• **Instruction**
Count how many of the rows below contain the string "Task", treating uppercase and lowercase as different, and give only that number.

• **Exercise input**

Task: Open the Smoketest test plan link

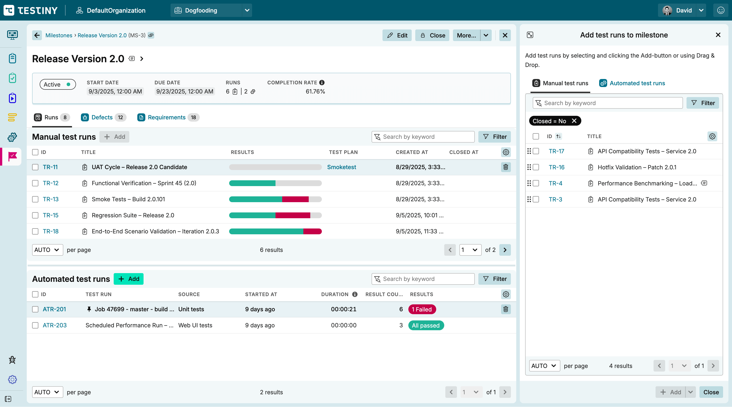Action: [x=341, y=167]
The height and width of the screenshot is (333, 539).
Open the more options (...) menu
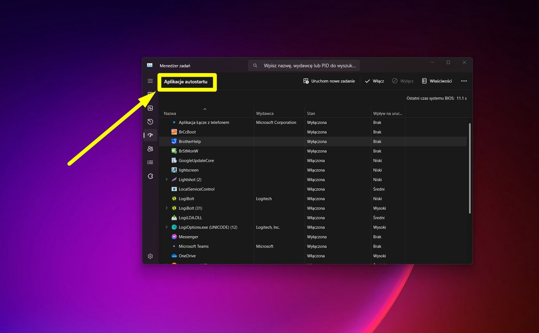tap(464, 81)
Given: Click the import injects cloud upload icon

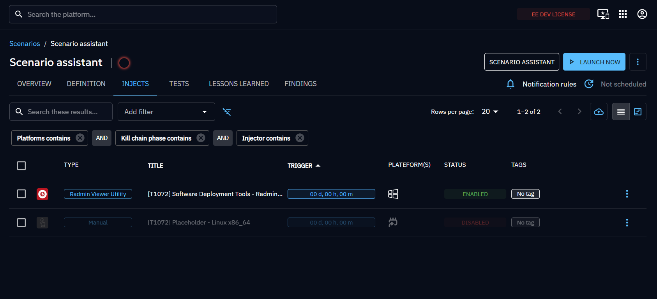Looking at the screenshot, I should pos(599,112).
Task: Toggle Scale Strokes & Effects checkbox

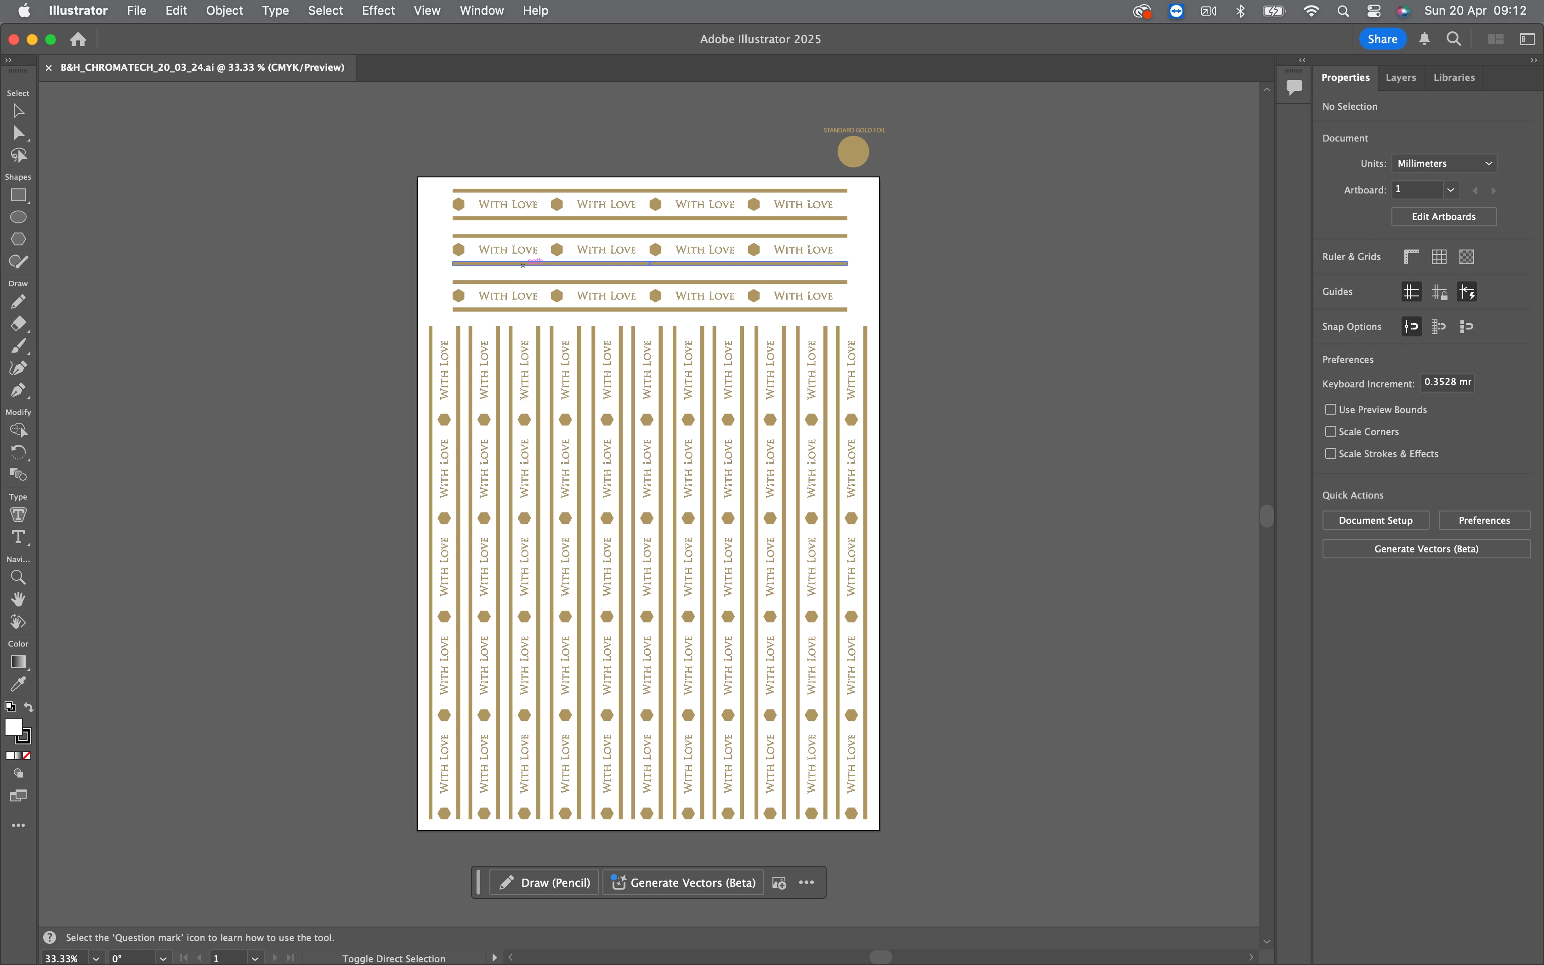Action: pos(1330,453)
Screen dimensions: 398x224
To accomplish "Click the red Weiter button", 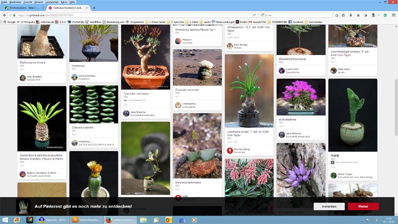I will tap(363, 207).
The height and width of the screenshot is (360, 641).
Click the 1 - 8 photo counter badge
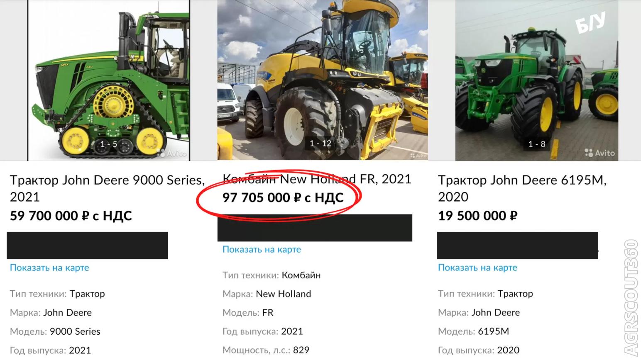(537, 144)
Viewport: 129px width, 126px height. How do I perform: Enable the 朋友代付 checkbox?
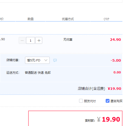point(81,101)
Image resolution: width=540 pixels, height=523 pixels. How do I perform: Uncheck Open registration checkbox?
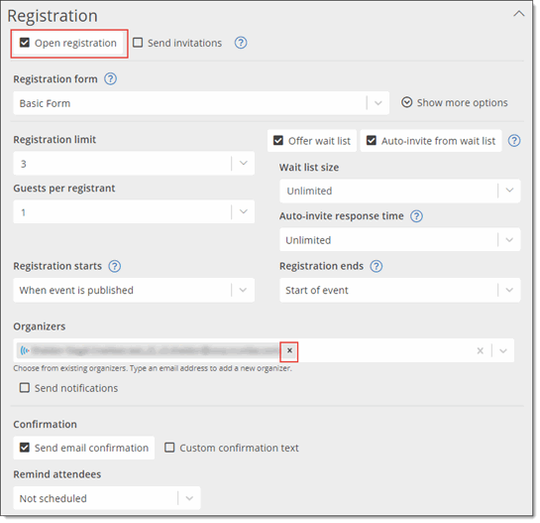pos(25,43)
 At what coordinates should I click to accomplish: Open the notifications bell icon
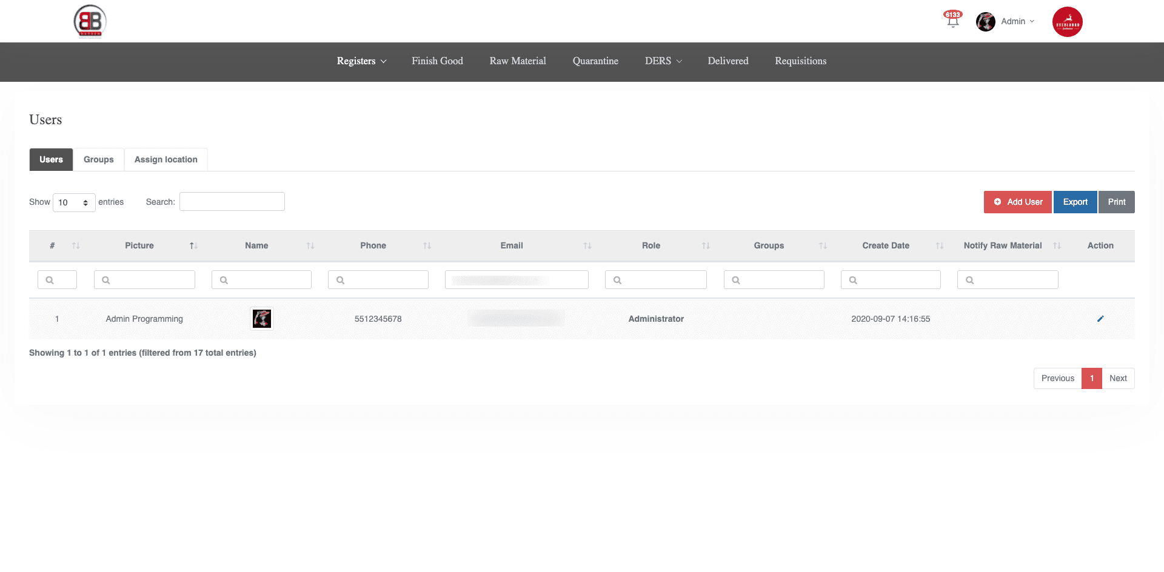point(952,21)
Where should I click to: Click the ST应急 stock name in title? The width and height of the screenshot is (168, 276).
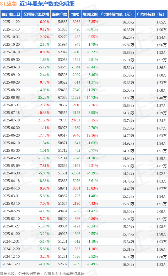(x=9, y=4)
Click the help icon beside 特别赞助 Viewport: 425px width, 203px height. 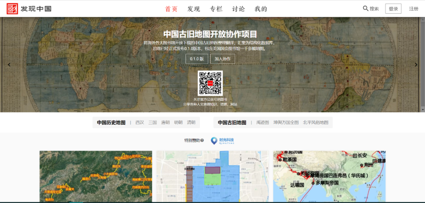point(202,140)
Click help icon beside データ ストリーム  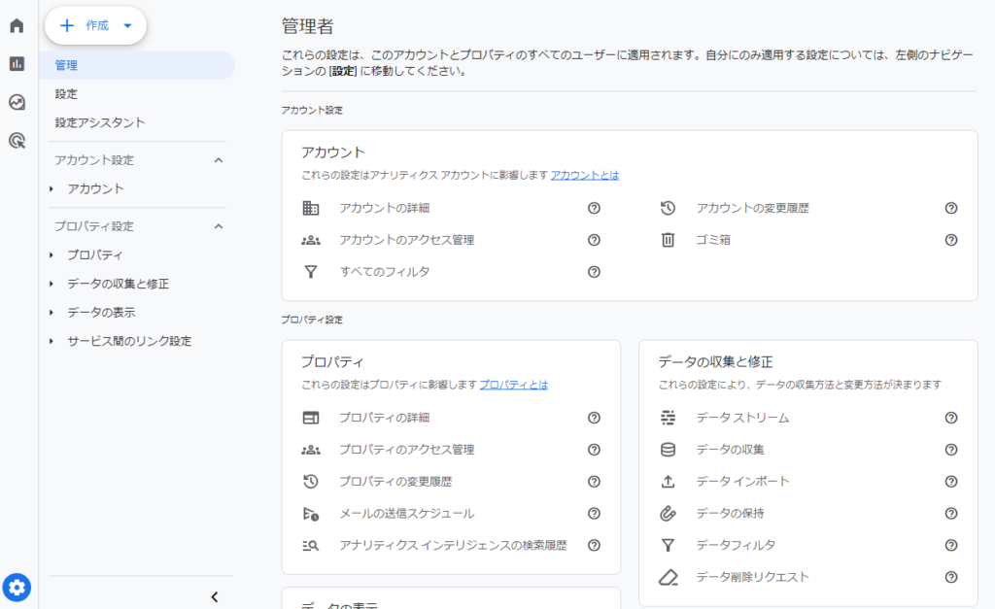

• **Reply**
2